• **SUPPLIED INFORMATION**
******

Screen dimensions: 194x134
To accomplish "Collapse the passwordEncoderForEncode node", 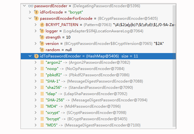I will pos(30,18).
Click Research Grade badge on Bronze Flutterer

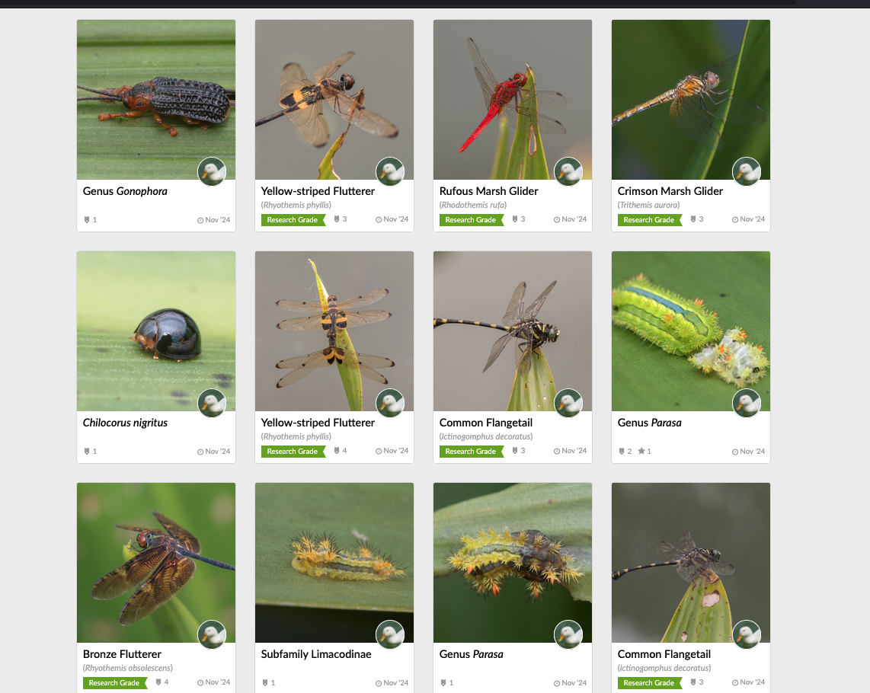[115, 683]
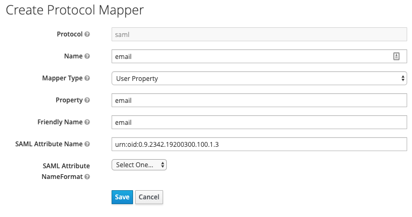Open the help hint next to Property

click(87, 100)
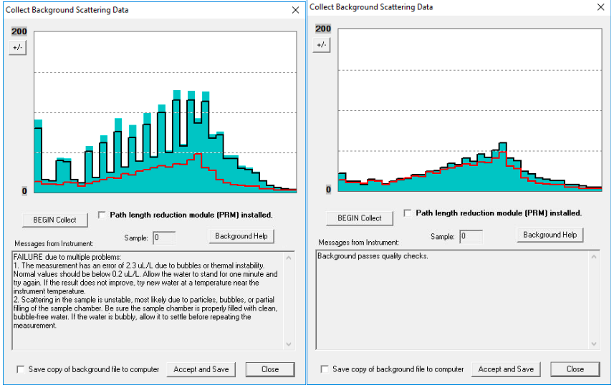The image size is (614, 390).
Task: Click the Close button under the passed-checks message
Action: [x=575, y=369]
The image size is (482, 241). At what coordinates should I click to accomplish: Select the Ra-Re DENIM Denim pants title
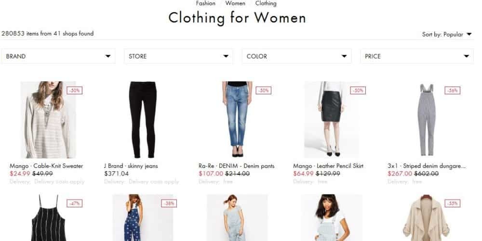[x=236, y=166]
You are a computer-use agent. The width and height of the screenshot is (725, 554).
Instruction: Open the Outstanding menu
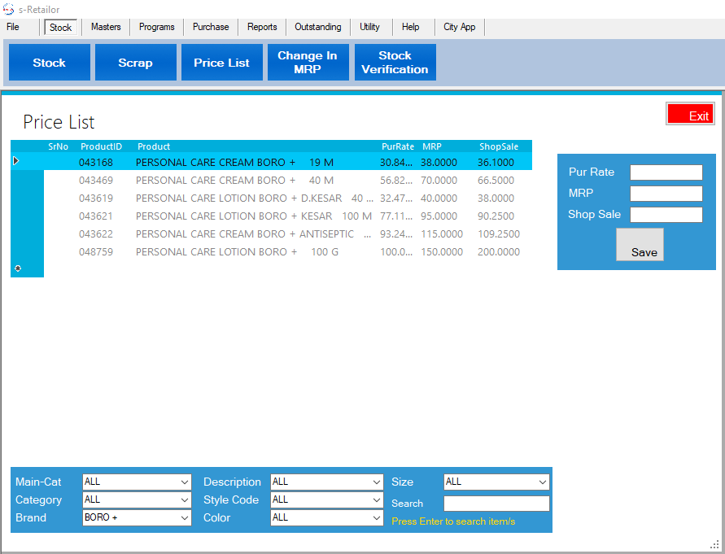click(317, 27)
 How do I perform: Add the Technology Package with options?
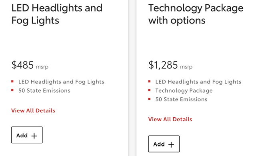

******

• **TASK**
With the pictures left out, copy exactly the lines from the one containing "The image size is (482, 241)." through the final line of the records above, both included.

• **RESPONSE BELOW**
The image size is (482, 241). At what coordinates should I click to accomplish: Select the Ra-Re DENIM Denim pants title
[x=236, y=166]
You are a computer-use agent. The width and height of the screenshot is (725, 554).
Instruction: Open the Outstanding menu
click(317, 27)
 How do I perform: Add the Technology Package with options?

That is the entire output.